PHILO/IDÉES
Éric FIAT Dans un essai brillant, l’auteur de La Pudeur se fait le barde infatigable de toutes les fatigues.
Cette Ode à la fatigue se présente bien comme une ode antique avec sa strophe, son antistrophe, son épode, encadrée d’un long prélude et d’une coda achevant de lui conférer sa couleur musicale. Éric Fiat, professeur de philosophie morale et d’éthique médicale, corrige cependant le côté un peu suranné de ces formes par la diversité de ses sources et des expériences concrètes qui donnent chair à son propos. Évoquant aussi bien le footballeur que l’aide- soignante en Ehpad, il tient à souligner d’emblée ses affinités avec Assurancetourix, le barde que le maillet de Cétautomatix « écrase à tout bout de chant ».
DE LA NATURE DES FATIGUES
Pour autant, cet essai examine sous toutes ses coutures la fatigue, cette dimension fondamentale et universelle de « l’humaine condition ». La strophe est ainsi consacrée aux bonnes fatigues que ressent celui qui a peiné pour une juste cause. Elles participent de l’amour de la vie et se traduisent par le doux sentiment d’avoir accompli une tâche délibérément consentie. Elles sont alors le juste prix à payer pour un homme qui se sent augmenté par ses efforts.

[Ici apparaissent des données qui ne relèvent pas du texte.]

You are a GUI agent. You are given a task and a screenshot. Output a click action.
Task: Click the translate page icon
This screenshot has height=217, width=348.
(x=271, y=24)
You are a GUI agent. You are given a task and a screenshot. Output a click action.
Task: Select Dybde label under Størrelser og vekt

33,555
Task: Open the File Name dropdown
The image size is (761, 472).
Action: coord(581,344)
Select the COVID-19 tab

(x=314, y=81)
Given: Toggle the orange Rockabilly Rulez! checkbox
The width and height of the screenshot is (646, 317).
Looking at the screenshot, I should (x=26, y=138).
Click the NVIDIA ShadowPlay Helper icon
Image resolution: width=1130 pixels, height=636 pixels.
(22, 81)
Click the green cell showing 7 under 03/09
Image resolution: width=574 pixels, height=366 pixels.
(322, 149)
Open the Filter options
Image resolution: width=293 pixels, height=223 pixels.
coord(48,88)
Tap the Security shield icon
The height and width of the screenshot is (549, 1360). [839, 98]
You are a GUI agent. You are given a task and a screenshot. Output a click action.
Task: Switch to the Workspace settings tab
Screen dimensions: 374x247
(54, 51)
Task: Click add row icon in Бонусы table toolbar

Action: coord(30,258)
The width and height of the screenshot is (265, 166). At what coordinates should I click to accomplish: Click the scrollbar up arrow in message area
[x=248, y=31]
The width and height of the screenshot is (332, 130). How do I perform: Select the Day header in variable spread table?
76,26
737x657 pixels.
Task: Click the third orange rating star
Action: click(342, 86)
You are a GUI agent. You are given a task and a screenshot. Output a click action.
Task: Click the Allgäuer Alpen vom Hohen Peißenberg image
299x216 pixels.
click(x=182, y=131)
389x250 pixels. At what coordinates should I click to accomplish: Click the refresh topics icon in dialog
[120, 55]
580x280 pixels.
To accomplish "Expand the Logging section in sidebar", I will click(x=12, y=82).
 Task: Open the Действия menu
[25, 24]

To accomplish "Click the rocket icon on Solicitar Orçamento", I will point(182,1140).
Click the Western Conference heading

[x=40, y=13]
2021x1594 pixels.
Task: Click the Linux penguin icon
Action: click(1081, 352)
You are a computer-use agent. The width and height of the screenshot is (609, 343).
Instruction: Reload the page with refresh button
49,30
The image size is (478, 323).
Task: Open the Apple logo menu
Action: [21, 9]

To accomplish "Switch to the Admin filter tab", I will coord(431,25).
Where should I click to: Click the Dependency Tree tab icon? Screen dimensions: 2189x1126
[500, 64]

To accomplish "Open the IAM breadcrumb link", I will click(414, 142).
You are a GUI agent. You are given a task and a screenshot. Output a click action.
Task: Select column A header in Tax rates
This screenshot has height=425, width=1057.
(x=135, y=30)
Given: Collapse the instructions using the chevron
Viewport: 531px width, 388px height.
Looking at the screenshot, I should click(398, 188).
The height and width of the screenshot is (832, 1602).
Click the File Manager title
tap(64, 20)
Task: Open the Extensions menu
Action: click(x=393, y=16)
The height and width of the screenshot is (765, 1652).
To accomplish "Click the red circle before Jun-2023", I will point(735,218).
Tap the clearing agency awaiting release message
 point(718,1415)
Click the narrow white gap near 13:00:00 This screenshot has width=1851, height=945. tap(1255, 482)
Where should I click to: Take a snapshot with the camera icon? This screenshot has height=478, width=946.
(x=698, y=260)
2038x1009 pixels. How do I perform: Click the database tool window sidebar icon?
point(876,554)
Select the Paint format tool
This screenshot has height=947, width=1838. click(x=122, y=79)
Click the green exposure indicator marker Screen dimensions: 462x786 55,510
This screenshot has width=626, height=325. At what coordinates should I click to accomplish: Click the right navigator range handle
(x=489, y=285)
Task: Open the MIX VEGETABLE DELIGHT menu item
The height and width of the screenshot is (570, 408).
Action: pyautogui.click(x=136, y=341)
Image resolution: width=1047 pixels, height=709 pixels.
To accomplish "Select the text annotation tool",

À ces saines fatigues s’opposent celles qui épuisent, détruisent, énervent, comme dans le burn out moderne judicieusement rapproché de l’acédie, cette mélancolie médiévale qui frappait les moines au coeur de leur foi. Ces dernières sont donc plus morales que physiques. Tels des « caméléons sur un kaléidoscope » , les hommes modernes « sans habitude, sans régularité » s’épuisent à s’adapter aux injonctions du marché, la fatigue causée par la fabrication et la consommation des marchandises entraînant une inéluctable consomption psychique de soi. L’auteur s’y attache dans son antistrophe. Entre les deux, se tiennent des fatigues intermédiaires, « brouillardeuses, claires obscures, ni légères ni lourdes, ambiguës » , analysées dans l’épode. Le lecteur trouvera dans la variété même des analyses et dans la liberté du ton bien des raisons de lire sans fatigues inutiles cette ode d’un genre nouveau.